**PROMPT**
Retype the records below exactly as given, but only from the first line through the line with "You are a GUI", and without the pictures.

**SUPPLIED ENTRIES**
_ _ _
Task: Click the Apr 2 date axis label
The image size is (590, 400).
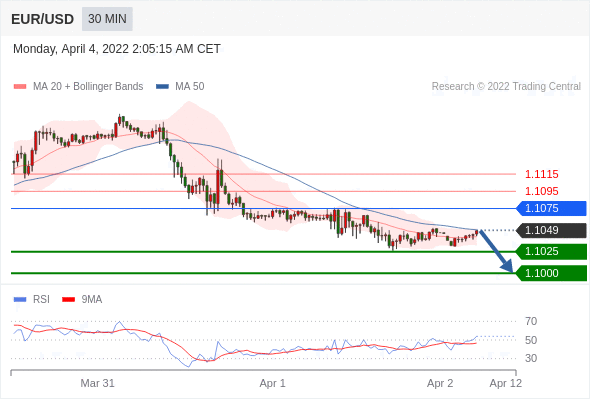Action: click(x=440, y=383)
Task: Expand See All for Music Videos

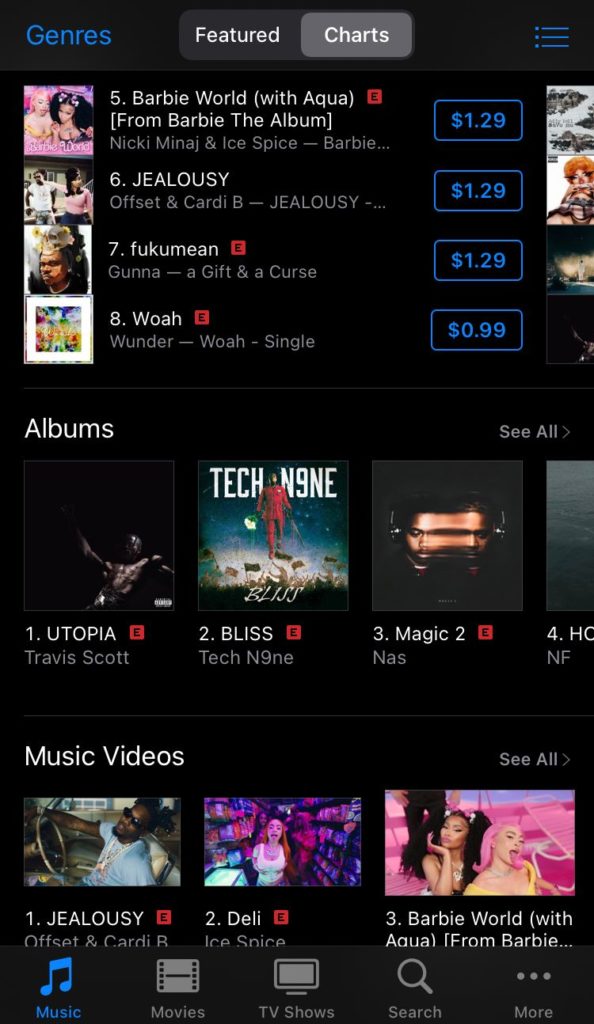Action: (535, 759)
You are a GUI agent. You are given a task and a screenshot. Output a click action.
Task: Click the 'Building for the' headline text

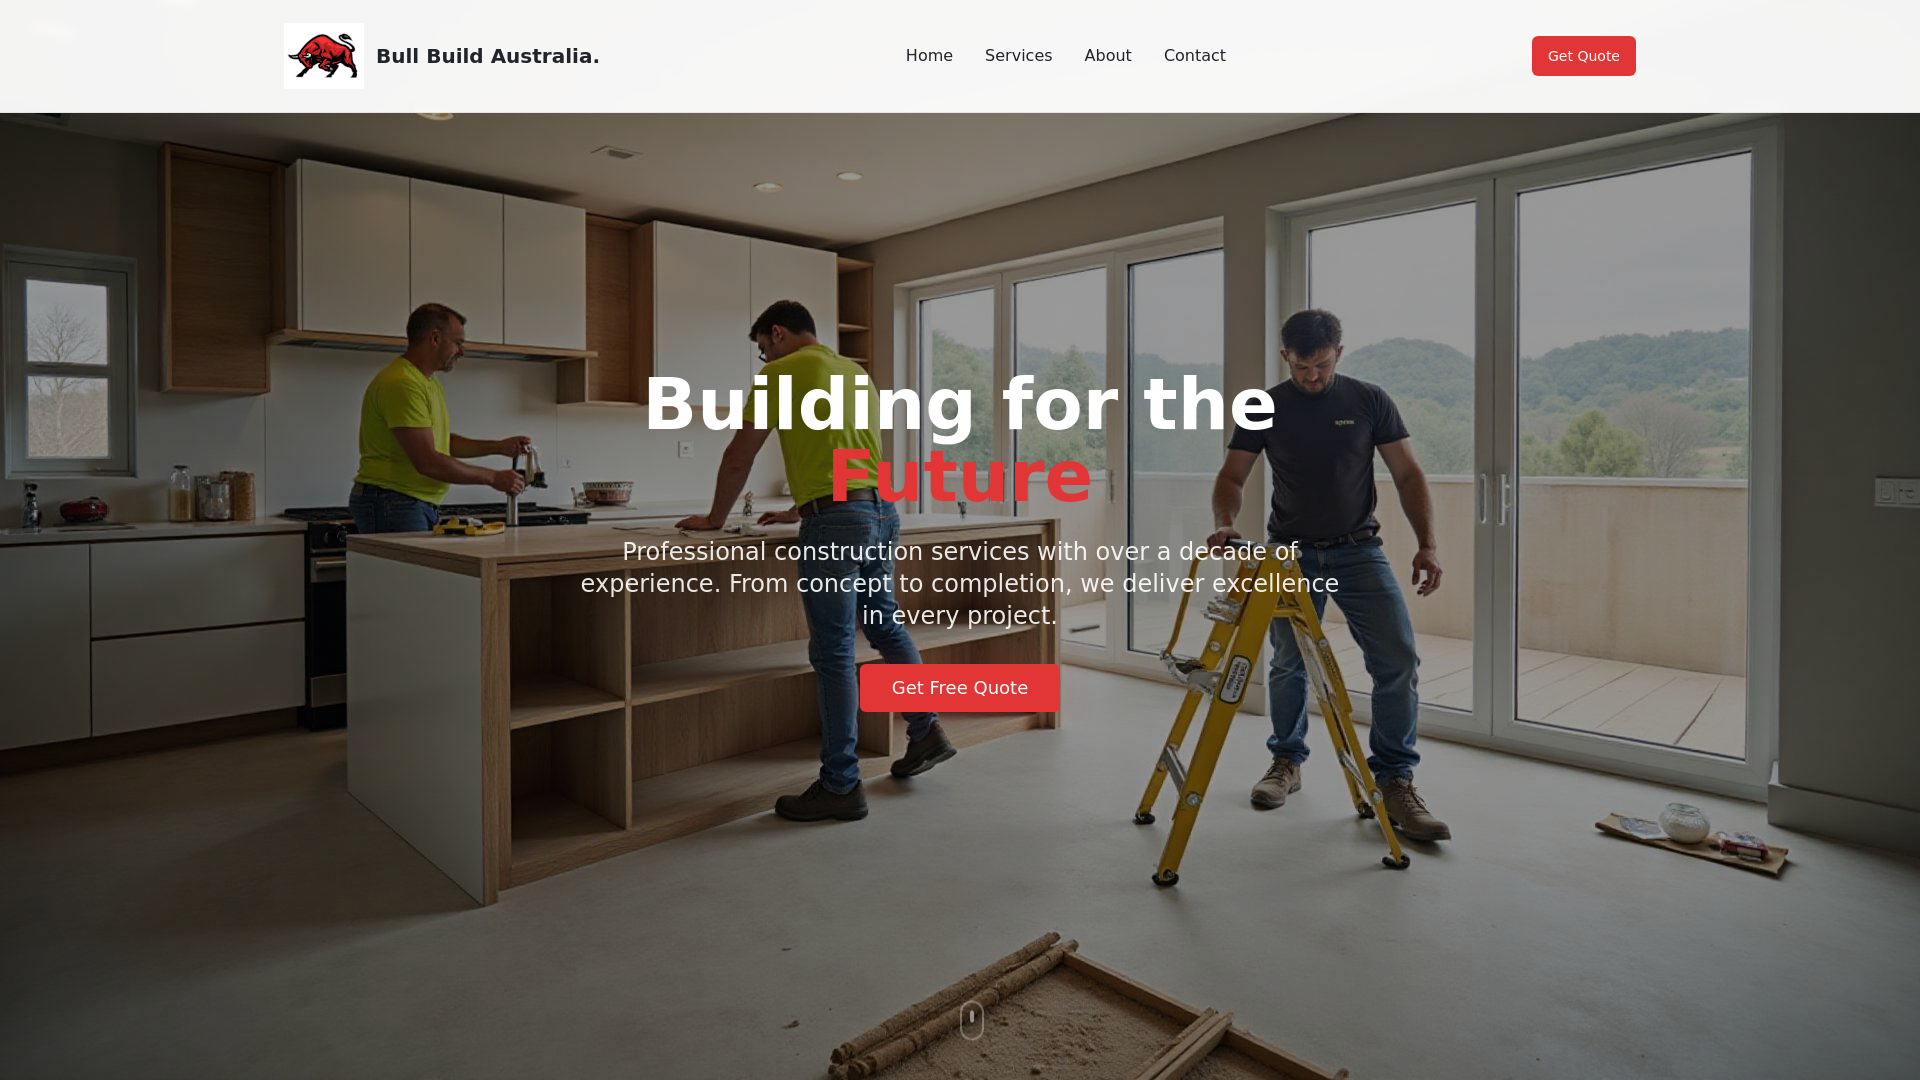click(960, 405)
_ _ _
**OUTPUT FOR THIS TASK**
Task: Click the Apr 2 date axis label
The image size is (590, 400).
Action: click(x=440, y=383)
Task: Expand See All for Music Videos

Action: (535, 759)
You are a GUI agent. You are given a task and a screenshot. Output a click action.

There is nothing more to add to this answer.